Posted by: Jack Jennings at January 23, 2009 5:49 PM

inspired confused romantic - One Hundred Years of Solitude

Posted by: Nick at January 23, 2009 7:21 PM

delighted, seductive, beautiful - Jitterbug Perfume by Tom Robbins;
rapturous, stimulated, satiated - Small Gods, Thief of Time and The Last Continent all by Sir Terry Pratchett.

Posted by: jaz at January 23, 2009 9:40 PM

Lovingly Sad Happy is my most favorite emotional genre of book. I definitely put: God Of Small Things, Bel Canto, and Good Benito in that category.

Posted by: Sandy at January 23, 2009 10:10 PM

the miracle life of edgar mint - best opening sentence (that compels you to read the entire book - and wind up happy you went on the journey)

Posted by: Judi at January 23, 2009 10:35 PM

"happy, young, inspired" Come and tell me some lies. Raffaella Barker.

"bohemian, happy, peaceful" The colour of memory. Geoff Dyer.

"delighted, perverse, engaged" Straight man. Richard Russo.

"heartbroken, inspired, pensive" The diaries of Jane Somers. Doris Lessing.

"bitter, sad" In the drink. Kate Christensen.

Posted by: ingrid at January 24, 2009 6:18 AM

How about: History, Intrigue, Discoveries.
¨Devil in the White City¨
It Just won the National Book Award.

Posted by: Jason Pickens at January 24, 2009 10:39 AM

"appreciative, nostalgic, loved"
The Brief History of The Dead by Kevin Brockmeier

Posted by: consumatron at January 24, 2009 2:36 PM

sinister, sad, stunning:
Kazuo Ishiguro: Never Let Me Go
Michel Faber: Under the Skin

Posted by: Ysa at January 24, 2009 2:39 PM

In "Lovingly Sad Happy" I would add Extremely Loud and Incredibly Close by Jonathan Safran Foer.

Posted by: Ananda at January 24, 2009 3:16 PM

Love that Dog by Sharon Creech makes me feel soulfully tenderly sweetened.

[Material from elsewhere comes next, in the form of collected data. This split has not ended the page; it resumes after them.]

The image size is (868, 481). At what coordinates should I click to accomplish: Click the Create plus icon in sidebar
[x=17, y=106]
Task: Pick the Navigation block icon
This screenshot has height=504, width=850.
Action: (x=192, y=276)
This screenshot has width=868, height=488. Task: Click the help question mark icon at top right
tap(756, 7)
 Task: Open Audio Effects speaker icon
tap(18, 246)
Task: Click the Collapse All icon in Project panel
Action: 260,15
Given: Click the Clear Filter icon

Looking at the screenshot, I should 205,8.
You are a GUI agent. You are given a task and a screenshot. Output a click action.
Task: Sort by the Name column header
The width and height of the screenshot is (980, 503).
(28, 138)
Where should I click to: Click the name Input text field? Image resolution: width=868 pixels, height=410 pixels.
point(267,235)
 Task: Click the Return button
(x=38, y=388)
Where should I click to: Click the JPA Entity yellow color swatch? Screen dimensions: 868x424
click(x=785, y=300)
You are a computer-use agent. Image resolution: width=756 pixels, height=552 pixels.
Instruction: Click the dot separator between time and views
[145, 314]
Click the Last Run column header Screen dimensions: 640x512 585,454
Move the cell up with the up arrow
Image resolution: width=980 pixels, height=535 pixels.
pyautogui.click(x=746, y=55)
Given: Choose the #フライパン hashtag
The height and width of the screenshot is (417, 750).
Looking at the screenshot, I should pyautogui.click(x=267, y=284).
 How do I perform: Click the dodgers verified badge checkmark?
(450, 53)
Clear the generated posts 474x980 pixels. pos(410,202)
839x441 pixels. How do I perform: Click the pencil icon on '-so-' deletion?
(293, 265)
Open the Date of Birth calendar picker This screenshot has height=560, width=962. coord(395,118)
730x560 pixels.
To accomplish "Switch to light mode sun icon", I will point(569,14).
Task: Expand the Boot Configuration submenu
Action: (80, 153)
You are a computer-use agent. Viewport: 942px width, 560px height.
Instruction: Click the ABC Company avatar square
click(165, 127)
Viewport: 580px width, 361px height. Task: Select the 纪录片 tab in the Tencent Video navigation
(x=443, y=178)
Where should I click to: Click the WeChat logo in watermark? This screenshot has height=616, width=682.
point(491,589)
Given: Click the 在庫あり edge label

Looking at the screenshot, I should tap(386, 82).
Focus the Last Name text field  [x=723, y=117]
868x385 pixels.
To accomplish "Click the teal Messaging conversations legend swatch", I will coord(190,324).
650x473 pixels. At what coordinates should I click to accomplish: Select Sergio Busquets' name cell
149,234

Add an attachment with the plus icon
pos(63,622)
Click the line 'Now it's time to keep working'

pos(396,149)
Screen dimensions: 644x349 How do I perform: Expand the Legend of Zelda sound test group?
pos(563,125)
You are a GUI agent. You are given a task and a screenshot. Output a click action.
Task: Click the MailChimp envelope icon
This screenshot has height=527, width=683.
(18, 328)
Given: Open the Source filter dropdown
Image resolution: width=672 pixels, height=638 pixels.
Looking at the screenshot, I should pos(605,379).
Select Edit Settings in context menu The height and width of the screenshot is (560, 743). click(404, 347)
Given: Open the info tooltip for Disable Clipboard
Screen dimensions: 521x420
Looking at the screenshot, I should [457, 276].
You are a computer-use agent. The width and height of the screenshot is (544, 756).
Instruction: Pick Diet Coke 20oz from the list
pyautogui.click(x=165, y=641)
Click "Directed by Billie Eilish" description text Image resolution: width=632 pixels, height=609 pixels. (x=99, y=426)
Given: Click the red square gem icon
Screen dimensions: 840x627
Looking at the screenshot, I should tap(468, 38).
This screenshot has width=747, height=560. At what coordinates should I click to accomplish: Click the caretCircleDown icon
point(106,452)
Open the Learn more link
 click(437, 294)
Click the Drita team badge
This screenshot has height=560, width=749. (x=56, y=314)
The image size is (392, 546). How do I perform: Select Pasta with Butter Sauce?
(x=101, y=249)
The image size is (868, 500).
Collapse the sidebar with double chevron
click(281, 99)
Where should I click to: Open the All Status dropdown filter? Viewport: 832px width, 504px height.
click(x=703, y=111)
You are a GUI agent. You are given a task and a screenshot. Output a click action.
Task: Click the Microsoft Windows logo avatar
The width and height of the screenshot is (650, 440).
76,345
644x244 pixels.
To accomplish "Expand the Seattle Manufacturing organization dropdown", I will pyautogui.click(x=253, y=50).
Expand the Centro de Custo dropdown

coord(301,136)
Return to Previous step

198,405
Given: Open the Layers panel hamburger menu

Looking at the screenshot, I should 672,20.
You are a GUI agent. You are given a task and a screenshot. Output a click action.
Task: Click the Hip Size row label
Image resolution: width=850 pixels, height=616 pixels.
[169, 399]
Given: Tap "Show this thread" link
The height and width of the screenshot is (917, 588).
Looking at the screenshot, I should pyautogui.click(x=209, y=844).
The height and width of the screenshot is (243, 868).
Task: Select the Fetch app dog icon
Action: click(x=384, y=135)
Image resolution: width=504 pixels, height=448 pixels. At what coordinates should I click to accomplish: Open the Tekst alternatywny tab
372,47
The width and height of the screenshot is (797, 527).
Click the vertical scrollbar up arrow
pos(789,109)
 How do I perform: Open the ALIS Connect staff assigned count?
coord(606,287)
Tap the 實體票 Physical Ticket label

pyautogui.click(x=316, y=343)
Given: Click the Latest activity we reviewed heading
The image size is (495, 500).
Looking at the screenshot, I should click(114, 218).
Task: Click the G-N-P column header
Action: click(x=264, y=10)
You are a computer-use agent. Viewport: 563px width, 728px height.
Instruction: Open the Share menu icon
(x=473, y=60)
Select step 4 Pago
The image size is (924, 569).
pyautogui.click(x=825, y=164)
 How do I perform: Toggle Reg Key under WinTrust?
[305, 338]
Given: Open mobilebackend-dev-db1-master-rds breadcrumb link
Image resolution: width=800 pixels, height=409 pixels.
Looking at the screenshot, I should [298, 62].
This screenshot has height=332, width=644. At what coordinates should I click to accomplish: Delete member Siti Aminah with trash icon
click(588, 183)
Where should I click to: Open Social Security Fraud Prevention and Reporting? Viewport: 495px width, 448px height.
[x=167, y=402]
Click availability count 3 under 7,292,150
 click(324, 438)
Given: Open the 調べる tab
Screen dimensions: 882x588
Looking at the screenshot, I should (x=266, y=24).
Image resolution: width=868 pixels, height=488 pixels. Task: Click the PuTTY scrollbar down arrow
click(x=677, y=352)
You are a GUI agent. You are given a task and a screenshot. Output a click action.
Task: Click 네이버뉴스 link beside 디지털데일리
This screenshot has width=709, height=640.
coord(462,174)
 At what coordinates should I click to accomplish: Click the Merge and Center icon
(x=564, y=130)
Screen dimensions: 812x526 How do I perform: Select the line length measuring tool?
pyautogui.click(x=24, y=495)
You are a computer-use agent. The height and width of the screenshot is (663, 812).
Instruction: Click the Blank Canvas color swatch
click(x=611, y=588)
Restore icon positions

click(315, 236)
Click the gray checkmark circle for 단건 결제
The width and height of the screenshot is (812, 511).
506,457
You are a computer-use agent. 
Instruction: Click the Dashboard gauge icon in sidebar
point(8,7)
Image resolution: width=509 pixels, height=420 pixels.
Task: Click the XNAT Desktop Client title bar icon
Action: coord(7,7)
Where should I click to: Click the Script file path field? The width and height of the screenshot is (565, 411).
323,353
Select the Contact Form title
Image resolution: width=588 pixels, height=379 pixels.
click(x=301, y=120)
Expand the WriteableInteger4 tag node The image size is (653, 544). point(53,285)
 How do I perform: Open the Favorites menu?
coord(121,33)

Posted by: jeano at January 24, 2009 4:39 PM

"existentially sad/grateful": Johnny Got His Gun

Posted by: Kendra at January 24, 2009 8:43 PM

For lovingly sad happy I think of Charles Baxter's 'Feast of Love'.

Life of Pi (Yann Martel)- curious, fearless, amused

Cloud Atlas (David Mitchell) - inspired, enthralled, critical (for some reason I wanted to pick it apart afterward %P)

A. S. Byatt's Frederica Quartet (The Virgin in the Garden, Still Life, Babel Tower, A Whistling Woman - but especially Babel Tower) - ravished, experienced, enriched

Michael Cunningham's The Hours - heartbroken, sympathetic, hopeful

Posted by: Marianne at January 24, 2009 9:23 PM

perks of being a wallflower!

Posted by: ali baba at January 25, 2009 4:58 PM

"Confused, mournful, awed" - Notable American Women - Ben Marcus

Posted by: Ulan Bator III at January 26, 2009 1:29 AM

I'm with Ysa - Kazuo Ishiguro: Never Let Me Go. Wonderful book!

Posted by: Russ at January 26, 2009 4:03 PM


The Book of Laughter and Forgetting by Milan Kundera

Postfeminist Rage:

The Education of a French Model by Kiki
Anna Karenina by Leo Tolstoy

Lovingly Sad Happy:

The Confessions of Max Tivoli by Andrew Sean Greer

Posted by: Notorious at January 28, 2009 8:05 PM

lovingly sad-happy: summer book by tove jansson


exhaustingly life-enriched: any human heart, william boyd

and i'd amend cloud atlas to pleasingly literarily intelligent :)

Posted by: han at January 30, 2009 7:22 PM

Furiously Frustrated and Overwhelmed:
"Under a Cruel Star: A Life in Prague, 1941-1968"
by Heda Margolius Kovaly

An amazing book... Kovaly's description of memory as an accordion-fold of photos - once you pick one up you can't stop the rest from coming with it - is one of the most beautifully painful lines of prose I've ever read.